When we took a look at this innovative 44m design two years ago, in BI263 (May, 2008), construction had just started at the MMGI Shipyard at Montfalcone, Venice. The result of a collaboration between naval architect Mario Grasso's Navirex, which drew the hull, and Marina Grasso and Federica Giovannone's A-LAB design company, which undertook the interior and exterior design along with the styling of the furniture, there was little doubt that the yacht would be something a little, well, different when launched.
Two years later, and the yacht, named H2OME, has hit the water. Not only does her interior design and exterior styling – inspired to a considerable degree by her owner – live up to the original renderings, but she also packs a powerful punch on the water... Under her sleek, slender lines – which have been drawn to mimic to some extent the minimalistic lines of sailing yachts – she carries twin CAT diesels which power waterjets to give the yacht a displacement cruising speed of close to 20 knots. This is helped by her long and narrow 'double speed' hull design, coupled with a wave piercing bow, but the performance doesn't end there. Her chine hull gets an additional boost from a 4,500hp Vericor gas turbine which, when used, takes the top speed to over 40 knots. At her top end speed she is still capable of hitting a range of 500 miles, while at a more sedate 18 knots the range increases to 1,000 miles.

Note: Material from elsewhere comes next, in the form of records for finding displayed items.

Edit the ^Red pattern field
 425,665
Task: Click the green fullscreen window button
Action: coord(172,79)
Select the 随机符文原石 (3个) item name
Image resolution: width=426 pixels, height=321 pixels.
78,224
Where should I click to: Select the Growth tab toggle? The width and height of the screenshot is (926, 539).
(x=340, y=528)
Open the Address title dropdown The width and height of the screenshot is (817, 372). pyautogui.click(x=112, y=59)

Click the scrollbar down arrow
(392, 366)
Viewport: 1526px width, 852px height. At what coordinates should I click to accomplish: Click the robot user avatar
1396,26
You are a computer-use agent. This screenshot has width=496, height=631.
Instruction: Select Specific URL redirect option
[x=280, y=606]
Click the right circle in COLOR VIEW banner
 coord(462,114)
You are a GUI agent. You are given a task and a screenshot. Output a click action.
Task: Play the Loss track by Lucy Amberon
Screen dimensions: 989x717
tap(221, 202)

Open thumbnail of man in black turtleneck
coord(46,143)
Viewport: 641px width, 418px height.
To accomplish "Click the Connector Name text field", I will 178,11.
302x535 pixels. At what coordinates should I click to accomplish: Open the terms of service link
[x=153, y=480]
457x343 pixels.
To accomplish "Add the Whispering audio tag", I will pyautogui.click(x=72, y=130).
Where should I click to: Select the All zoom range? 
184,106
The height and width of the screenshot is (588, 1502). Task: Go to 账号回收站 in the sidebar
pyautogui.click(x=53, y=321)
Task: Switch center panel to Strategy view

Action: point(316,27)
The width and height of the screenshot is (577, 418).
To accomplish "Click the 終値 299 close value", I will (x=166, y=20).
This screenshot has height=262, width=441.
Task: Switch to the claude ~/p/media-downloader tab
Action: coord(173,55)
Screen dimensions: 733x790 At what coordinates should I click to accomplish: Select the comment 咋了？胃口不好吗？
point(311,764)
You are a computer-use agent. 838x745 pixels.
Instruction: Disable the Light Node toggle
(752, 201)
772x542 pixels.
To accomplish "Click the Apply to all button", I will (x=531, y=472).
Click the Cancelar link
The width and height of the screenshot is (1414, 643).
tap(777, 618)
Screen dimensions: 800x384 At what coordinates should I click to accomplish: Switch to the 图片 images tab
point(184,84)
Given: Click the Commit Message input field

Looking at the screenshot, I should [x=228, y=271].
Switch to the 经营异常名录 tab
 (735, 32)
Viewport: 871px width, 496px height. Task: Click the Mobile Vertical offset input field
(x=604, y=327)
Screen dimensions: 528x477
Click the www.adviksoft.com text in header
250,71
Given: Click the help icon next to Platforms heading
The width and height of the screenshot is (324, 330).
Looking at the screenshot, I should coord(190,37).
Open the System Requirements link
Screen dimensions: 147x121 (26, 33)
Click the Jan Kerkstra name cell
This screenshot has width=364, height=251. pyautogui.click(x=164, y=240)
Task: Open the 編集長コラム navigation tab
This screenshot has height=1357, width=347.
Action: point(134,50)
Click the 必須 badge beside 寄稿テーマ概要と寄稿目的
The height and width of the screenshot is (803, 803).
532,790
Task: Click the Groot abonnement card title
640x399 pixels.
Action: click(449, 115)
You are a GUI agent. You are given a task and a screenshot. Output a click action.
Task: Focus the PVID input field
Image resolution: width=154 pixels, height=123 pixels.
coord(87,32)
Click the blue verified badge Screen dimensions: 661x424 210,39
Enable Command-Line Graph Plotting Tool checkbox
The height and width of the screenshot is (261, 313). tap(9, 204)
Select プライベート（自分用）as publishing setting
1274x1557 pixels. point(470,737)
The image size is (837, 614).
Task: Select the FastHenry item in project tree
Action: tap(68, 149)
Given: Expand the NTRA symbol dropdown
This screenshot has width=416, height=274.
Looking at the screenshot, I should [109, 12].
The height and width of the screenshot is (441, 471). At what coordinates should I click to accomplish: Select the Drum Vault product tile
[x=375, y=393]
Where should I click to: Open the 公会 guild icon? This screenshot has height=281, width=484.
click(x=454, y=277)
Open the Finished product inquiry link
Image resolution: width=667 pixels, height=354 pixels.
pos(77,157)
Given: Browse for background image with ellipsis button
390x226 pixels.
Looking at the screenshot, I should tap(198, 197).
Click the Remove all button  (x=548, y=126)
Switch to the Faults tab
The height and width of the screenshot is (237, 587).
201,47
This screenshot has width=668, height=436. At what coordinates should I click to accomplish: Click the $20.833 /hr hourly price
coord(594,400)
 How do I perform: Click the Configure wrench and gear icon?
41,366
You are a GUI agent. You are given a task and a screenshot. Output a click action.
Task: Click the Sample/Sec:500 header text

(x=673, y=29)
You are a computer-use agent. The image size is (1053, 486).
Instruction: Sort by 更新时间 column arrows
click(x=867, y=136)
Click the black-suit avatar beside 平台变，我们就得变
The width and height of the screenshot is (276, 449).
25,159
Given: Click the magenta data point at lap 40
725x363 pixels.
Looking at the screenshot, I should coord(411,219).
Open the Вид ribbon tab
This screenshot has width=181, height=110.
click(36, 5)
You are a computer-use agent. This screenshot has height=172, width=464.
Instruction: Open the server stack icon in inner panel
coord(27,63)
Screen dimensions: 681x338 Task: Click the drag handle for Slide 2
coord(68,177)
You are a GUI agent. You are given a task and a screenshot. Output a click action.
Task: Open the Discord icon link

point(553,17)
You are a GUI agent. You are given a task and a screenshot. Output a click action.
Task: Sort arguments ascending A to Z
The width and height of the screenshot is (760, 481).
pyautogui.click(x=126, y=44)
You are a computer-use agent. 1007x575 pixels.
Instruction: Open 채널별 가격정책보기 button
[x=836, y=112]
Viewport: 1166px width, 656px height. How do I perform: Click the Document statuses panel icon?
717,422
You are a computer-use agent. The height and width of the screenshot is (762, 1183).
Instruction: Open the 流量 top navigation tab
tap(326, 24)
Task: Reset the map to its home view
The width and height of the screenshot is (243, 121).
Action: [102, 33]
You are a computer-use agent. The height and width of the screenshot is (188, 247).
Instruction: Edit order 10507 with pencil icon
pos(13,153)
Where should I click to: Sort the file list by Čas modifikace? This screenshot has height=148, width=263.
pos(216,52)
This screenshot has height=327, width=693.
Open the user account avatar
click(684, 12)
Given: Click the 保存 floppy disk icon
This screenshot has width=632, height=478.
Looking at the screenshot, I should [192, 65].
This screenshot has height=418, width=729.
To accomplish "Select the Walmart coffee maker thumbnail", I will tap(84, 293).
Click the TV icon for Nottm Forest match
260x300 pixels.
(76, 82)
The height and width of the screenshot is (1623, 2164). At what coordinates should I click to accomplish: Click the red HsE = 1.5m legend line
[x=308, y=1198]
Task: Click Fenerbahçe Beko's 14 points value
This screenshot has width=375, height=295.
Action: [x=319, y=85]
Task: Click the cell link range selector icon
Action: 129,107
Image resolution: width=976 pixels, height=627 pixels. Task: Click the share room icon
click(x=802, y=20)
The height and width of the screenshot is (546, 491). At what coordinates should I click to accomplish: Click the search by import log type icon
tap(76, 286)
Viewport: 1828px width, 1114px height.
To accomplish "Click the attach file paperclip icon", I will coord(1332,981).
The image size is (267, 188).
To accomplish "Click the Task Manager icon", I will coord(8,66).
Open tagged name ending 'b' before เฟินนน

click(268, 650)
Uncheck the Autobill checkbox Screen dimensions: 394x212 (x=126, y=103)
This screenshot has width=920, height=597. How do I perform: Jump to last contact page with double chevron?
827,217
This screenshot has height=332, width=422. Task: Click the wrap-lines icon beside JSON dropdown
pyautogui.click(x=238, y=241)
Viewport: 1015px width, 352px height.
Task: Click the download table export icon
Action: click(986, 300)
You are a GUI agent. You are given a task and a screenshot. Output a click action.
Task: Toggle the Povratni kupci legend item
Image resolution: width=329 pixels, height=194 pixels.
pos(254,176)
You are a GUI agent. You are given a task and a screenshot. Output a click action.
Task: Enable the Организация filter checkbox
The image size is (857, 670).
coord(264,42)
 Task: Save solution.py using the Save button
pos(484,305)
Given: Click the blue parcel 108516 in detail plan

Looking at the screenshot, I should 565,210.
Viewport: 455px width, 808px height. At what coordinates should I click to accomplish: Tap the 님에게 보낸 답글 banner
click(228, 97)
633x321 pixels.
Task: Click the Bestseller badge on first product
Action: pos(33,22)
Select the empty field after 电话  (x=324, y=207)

The yacht features a superstructure comprising acres of glass for a real inside-outside living experience, while her transom is laid as three terraces gently heading down to the water. With good guest accommodation below decks – including a vast, full-beam midships owner's suite – and all mod cons thrown in, she is destined to be a charter yacht and comes part of a lifestyle charter package: a Bentley Continental GT and a Hawker 400XP jet are available to make the experience complete.